Given exercise
Reproduce the records verbatim from the line containing "Click the UPDATE CHART button" through the line containing "Looking at the screenshot, I should coord(50,62).", inclusive.

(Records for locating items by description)
——————

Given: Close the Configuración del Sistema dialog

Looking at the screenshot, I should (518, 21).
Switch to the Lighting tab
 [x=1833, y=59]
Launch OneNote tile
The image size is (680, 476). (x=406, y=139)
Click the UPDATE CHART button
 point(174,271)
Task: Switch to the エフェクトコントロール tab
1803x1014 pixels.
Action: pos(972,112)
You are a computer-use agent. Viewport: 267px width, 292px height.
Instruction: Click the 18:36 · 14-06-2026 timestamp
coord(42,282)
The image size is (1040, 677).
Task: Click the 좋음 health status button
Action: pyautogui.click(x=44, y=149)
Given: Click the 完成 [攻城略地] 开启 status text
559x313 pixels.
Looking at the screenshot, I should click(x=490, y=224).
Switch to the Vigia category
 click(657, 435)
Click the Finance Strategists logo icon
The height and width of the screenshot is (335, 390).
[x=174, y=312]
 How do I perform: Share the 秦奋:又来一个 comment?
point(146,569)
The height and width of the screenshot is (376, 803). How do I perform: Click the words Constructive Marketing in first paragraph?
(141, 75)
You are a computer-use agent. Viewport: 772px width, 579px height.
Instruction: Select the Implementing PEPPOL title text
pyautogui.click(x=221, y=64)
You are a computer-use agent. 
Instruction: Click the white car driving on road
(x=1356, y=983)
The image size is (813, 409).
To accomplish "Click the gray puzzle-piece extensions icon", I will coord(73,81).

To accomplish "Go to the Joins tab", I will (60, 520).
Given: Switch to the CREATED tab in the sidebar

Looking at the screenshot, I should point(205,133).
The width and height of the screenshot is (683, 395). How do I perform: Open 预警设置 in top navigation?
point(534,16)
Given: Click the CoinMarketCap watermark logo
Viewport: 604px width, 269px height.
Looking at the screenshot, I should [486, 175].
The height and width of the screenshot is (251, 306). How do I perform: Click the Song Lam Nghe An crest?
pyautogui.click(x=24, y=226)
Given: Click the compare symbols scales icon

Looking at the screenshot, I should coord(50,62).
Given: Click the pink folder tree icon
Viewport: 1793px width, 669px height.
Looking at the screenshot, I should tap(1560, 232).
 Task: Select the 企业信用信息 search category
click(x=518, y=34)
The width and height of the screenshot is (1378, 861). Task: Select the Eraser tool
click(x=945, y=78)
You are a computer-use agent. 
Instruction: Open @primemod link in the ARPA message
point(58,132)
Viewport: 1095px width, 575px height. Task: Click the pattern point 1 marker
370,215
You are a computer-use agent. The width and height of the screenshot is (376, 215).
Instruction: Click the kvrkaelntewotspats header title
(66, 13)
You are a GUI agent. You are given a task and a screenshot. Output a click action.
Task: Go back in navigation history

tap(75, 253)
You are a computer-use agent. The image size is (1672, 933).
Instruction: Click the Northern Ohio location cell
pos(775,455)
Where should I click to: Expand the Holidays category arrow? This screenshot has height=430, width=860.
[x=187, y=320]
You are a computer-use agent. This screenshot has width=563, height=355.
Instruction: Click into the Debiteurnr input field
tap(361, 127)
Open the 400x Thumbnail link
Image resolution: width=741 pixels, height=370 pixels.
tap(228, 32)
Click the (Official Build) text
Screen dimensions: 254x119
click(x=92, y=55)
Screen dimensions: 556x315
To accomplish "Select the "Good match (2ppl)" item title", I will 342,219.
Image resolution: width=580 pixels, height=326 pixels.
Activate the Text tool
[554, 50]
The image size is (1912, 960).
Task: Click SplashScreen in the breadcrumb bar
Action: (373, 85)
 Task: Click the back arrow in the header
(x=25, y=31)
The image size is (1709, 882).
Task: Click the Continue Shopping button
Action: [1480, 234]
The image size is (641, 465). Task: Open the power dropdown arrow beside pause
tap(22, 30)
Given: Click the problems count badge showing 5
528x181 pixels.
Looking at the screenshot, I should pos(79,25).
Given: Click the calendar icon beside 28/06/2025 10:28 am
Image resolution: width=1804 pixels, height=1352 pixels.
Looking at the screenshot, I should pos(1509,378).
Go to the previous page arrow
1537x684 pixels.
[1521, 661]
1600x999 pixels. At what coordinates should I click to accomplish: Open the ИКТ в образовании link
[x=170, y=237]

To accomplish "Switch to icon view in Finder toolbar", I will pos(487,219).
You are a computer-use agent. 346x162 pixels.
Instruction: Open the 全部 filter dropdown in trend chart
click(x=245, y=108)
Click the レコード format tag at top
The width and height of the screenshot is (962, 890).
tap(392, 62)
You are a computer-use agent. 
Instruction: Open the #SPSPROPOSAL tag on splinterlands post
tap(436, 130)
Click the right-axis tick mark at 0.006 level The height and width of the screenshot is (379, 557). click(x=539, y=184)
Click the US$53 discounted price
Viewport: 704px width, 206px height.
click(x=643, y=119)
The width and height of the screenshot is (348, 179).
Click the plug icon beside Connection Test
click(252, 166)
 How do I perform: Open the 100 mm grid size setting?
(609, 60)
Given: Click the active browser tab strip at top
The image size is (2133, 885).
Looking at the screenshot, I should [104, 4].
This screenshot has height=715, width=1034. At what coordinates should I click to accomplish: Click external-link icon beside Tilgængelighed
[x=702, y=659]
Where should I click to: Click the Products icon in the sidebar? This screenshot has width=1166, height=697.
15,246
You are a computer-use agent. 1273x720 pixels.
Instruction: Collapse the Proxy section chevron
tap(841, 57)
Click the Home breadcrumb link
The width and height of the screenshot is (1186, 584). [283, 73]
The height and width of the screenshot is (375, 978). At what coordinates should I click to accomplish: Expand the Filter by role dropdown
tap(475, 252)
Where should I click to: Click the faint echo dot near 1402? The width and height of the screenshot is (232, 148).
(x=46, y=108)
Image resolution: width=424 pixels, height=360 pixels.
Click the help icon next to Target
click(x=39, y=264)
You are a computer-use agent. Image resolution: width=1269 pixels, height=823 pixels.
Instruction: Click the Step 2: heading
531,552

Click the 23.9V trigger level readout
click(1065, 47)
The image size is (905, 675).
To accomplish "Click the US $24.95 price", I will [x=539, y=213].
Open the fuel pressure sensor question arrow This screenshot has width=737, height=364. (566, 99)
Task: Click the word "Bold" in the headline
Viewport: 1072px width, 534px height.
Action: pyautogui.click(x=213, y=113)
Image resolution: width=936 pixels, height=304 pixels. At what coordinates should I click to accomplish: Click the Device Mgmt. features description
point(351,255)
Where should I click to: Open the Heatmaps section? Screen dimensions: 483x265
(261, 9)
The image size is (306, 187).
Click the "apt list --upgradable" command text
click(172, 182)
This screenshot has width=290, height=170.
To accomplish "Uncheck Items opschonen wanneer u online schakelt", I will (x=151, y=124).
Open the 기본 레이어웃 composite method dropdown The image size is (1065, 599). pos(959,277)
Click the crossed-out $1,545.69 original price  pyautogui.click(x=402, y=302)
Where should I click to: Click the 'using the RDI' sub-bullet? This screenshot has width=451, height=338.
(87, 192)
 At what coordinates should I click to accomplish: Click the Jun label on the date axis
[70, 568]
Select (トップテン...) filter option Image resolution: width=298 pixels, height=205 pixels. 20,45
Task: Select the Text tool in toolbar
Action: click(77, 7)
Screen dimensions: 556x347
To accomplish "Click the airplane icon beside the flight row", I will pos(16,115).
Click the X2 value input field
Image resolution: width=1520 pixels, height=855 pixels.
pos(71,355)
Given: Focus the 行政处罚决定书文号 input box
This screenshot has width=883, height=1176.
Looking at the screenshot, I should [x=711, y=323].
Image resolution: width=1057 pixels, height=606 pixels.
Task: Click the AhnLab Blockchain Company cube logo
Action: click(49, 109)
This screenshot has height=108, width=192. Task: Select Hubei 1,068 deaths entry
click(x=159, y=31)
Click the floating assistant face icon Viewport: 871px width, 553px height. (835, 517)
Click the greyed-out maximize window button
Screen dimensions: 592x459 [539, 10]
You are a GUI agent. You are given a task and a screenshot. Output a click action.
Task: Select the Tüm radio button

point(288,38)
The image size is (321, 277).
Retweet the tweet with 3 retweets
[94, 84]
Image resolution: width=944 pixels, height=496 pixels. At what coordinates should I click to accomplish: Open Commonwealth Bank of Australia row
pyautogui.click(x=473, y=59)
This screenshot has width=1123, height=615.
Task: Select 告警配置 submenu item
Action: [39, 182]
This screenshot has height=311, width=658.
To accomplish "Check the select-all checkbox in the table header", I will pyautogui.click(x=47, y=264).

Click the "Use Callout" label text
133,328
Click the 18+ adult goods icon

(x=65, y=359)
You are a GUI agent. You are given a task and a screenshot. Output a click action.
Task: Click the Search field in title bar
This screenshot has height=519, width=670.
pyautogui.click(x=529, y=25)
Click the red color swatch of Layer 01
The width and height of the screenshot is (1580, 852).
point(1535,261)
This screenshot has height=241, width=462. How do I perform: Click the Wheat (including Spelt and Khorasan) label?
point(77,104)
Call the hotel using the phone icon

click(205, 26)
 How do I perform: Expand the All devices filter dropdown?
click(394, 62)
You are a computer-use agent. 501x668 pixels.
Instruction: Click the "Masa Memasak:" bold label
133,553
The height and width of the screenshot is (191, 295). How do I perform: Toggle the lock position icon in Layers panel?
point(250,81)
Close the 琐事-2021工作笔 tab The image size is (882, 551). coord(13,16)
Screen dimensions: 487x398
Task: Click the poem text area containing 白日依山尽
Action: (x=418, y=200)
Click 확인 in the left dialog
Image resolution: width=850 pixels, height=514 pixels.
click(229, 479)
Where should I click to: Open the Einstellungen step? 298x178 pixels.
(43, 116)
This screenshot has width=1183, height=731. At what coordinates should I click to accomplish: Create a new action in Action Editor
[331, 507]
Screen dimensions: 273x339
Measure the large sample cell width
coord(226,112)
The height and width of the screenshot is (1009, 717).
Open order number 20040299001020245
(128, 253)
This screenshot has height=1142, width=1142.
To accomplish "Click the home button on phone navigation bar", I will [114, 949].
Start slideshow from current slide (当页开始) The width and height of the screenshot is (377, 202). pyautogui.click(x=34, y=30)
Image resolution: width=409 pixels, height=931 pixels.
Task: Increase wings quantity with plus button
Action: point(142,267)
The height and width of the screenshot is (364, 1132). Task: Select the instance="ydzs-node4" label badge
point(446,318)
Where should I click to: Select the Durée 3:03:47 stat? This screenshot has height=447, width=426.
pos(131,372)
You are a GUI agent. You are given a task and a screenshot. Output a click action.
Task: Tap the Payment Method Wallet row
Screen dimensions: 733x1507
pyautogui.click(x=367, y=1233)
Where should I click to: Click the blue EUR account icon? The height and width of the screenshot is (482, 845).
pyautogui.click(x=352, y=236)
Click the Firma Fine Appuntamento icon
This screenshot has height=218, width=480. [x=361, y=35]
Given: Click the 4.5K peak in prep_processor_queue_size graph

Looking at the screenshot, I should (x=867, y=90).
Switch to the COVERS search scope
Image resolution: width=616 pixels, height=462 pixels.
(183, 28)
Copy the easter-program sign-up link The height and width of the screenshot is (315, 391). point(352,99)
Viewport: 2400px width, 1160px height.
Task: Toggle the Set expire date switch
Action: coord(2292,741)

——————

Worked solution
Click the UPDATE CHART button
 point(174,271)
Task: Switch to the エフェクトコントロール tab
1803x1014 pixels.
Action: pos(972,112)
You are a computer-use agent. Viewport: 267px width, 292px height.
Instruction: Click the 18:36 · 14-06-2026 timestamp
coord(42,282)
The image size is (1040, 677).
Task: Click the 좋음 health status button
Action: pyautogui.click(x=44, y=149)
Given: Click the 完成 [攻城略地] 开启 status text
559x313 pixels.
Looking at the screenshot, I should click(x=490, y=224).
Switch to the Vigia category
 click(657, 435)
Click the Finance Strategists logo icon
The height and width of the screenshot is (335, 390).
[x=174, y=312]
 How do I perform: Share the 秦奋:又来一个 comment?
point(146,569)
The height and width of the screenshot is (376, 803). How do I perform: Click the words Constructive Marketing in first paragraph?
(141, 75)
You are a computer-use agent. Viewport: 772px width, 579px height.
Instruction: Select the Implementing PEPPOL title text
pyautogui.click(x=221, y=64)
You are a computer-use agent. 
Instruction: Click the white car driving on road
(x=1356, y=983)
The image size is (813, 409).
To accomplish "Click the gray puzzle-piece extensions icon", I will coord(73,81).

To accomplish "Go to the Joins tab", I will (60, 520).
Given: Switch to the CREATED tab in the sidebar

Looking at the screenshot, I should point(205,133).
The width and height of the screenshot is (683, 395). How do I perform: Open 预警设置 in top navigation?
point(534,16)
Given: Click the CoinMarketCap watermark logo
Viewport: 604px width, 269px height.
Looking at the screenshot, I should [486, 175].
The height and width of the screenshot is (251, 306). How do I perform: Click the Song Lam Nghe An crest?
pyautogui.click(x=24, y=226)
Given: Click the compare symbols scales icon

Looking at the screenshot, I should coord(50,62).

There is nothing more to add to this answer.